*Task instructions*: The lines to copy run from the one containing "Collapse the 分类 category section" to the very end of the records; give them exactly, and only them, without pictures.
[Opening Records section]
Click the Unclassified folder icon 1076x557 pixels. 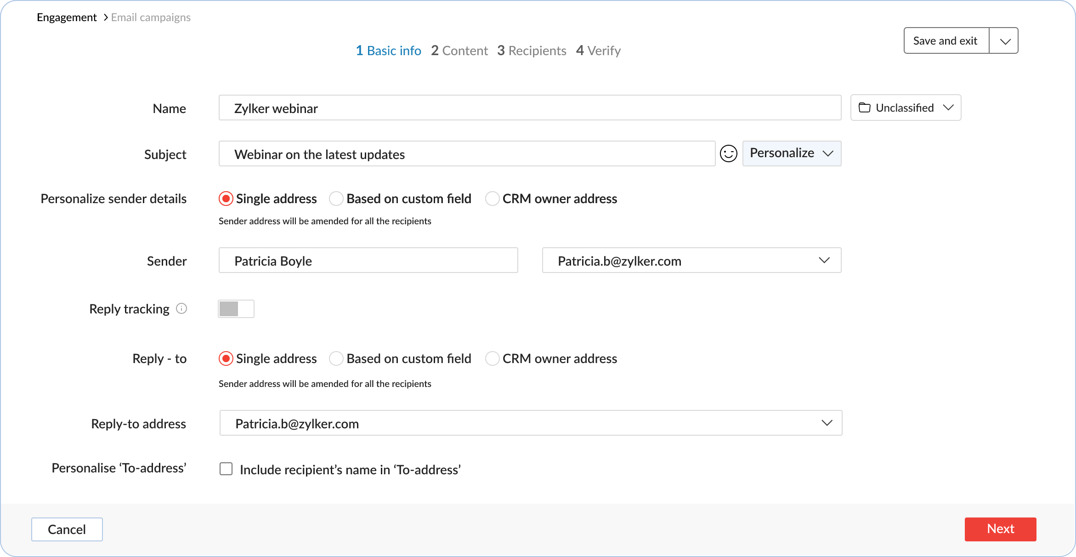point(864,108)
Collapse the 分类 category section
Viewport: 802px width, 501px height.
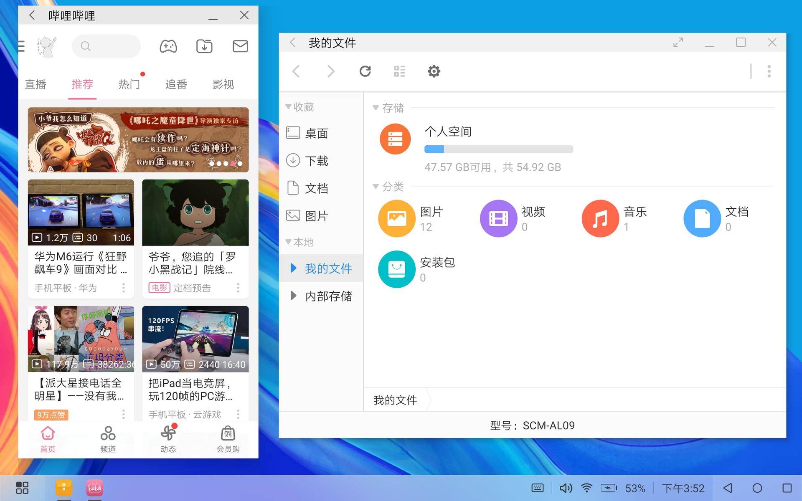(x=376, y=187)
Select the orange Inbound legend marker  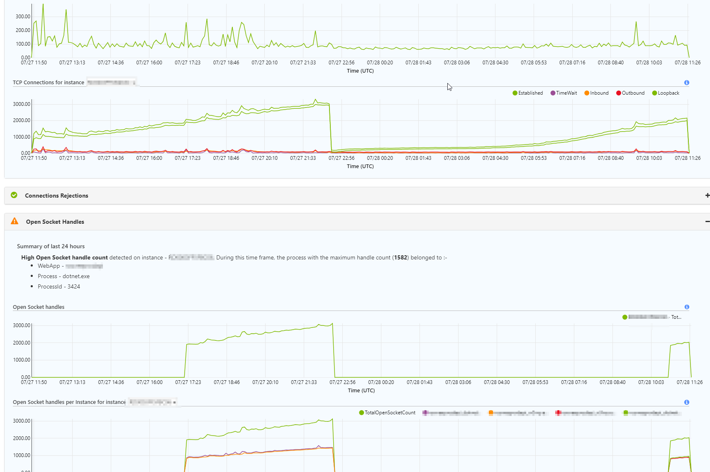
[Closing Records section]
*Task result*:
Collapse the 分类 category section
Viewport: 802px width, 501px height.
(x=376, y=187)
Select the orange Inbound legend marker  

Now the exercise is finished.